* FRAGMENTO DEL DOCUMENTO *

Decía el Papa Francisco hablando de la rigidez: “También nuestra vida puede volverse así. Y algunas veces os confieso una cosa, cuando he visto a un cristiano, a una cristiana así, con el corazón débil, no firme, no firme en la roca –Jesús– y con tanta rigidez fuera, he pedido al Señor: – Señor, tírale una piel de banana delante, para que se pegue un buen resbalón, se avergüence de ser pecador, y así te encuentre, que Tú eres el Salvador”.

Me gusta encasillar a los demás. Encasillarme a mí mismo. Y pienso en mi corazón: “Esto no corresponde. Esto no lo haría Jesús. Esto no está bien de acuerdo a su vocación”. Me vuelvo rígido. Conmigo mismo y con los demás.

* DATOS GUARDADOS *
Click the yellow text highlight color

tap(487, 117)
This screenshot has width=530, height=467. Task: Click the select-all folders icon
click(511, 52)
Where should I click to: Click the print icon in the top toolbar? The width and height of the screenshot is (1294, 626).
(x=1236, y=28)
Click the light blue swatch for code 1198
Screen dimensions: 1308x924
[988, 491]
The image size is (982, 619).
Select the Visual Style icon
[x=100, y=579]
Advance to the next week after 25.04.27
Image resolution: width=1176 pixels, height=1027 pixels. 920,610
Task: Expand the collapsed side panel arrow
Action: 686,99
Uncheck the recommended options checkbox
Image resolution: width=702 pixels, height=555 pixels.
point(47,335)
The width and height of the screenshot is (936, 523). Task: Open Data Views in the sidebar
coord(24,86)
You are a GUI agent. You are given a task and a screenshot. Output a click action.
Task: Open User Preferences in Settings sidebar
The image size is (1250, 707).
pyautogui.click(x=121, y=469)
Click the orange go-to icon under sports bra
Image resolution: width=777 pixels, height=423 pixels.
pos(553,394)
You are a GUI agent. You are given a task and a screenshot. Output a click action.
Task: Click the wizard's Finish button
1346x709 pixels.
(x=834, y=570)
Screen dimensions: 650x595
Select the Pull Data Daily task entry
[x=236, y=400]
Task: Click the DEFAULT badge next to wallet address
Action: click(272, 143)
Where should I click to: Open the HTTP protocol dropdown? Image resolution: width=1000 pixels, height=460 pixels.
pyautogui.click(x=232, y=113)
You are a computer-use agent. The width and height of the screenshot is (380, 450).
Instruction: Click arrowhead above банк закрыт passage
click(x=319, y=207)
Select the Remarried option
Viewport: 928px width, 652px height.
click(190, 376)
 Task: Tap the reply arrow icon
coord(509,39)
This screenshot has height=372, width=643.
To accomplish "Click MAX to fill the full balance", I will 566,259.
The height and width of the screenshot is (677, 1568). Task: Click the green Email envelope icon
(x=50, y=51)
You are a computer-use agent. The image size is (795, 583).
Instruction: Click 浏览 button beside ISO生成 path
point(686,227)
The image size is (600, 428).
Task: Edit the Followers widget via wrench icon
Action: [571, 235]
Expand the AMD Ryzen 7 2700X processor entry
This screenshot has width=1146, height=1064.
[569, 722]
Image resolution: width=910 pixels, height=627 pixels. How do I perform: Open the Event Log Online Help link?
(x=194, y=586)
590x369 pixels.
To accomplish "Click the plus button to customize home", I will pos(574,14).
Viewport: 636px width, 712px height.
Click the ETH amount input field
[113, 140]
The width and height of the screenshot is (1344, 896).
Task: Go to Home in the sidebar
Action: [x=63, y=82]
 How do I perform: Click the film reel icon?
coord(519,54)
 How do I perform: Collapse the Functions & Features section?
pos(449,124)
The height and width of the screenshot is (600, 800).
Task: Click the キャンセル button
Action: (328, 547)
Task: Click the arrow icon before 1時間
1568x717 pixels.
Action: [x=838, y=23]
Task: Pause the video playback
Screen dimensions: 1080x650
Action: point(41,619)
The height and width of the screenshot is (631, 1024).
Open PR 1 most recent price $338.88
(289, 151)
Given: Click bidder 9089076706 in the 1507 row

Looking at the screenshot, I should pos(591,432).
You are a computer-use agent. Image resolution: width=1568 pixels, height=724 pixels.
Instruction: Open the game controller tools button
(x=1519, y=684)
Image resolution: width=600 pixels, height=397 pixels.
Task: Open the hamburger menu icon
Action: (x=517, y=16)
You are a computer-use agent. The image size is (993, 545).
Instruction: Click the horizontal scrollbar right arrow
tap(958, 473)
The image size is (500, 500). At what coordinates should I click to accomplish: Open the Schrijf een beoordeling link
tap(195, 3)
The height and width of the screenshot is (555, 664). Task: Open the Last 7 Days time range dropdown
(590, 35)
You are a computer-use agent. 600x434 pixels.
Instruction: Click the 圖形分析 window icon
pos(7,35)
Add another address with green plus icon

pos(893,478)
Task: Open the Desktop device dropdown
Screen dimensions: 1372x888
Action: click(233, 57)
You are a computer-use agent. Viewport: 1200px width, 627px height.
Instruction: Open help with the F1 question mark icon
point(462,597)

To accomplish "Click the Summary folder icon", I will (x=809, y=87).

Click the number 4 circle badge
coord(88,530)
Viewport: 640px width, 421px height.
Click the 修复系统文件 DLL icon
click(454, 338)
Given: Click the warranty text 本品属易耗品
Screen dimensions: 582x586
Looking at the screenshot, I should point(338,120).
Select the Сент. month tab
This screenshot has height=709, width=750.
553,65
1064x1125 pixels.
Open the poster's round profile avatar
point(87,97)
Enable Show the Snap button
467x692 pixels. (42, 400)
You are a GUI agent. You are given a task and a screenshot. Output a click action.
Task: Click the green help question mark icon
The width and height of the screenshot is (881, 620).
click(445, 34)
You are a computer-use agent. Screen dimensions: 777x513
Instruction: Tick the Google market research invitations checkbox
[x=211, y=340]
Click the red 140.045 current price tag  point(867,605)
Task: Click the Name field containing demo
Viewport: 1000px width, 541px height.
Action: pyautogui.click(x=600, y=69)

* CONSIGNA 1 *
Copia tal cual el texto sobre la rigidez, empezando en "Me gusta encasillar" y terminando en "con los demás.".
* CONSIGNA 2 *
Sigue escribiendo el texto sobre la rigidez desde donde termina.

* RESPUESTA 1 *
Me gusta encasillar a los demás. Encasillarme a mí mismo. Y pienso en mi corazón: “Esto no corresponde. Esto no lo haría Jesús. Esto no está bien de acuerdo a su vocación”. Me vuelvo rígido. Conmigo mismo y con los demás.

* RESPUESTA 2 *
Exijo siempre la meta más alta. Y cualquier cosa que no sea la perfección me entristece. No me alegro con los pequeños progresos de la vida, con los pequeños logros, con los cambios mínimos que voy logrando.

Hoy soy mejor persona que ayer. Pero peor que mañana. Debería bastarme. Debería alegrarme. Pero no. Lo quiero todo ya, ahora, el éxito total. La felicidad completa. Y los pequeños triunfos ya no me alegran. Dejo de sentirme contento con los pequeños avances.

¡Qué pena! Me falta esa paciencia de los sabios que saben esperar el crecimiento lento de la vida. Esos sabios que confían y creen en lo que puede surgir del barro. Ven en la roca ruda una obra de arte escondida. Y sueñan. Y esperan.

Si invierto tiempo, si invierto amor, si invierto la vida en ello, sucederá mucho más de lo que espero. Pero para ello hace falta mirar mi vida con alegría y no caer en la desesperación o la amargura cuando nada resulta como espero.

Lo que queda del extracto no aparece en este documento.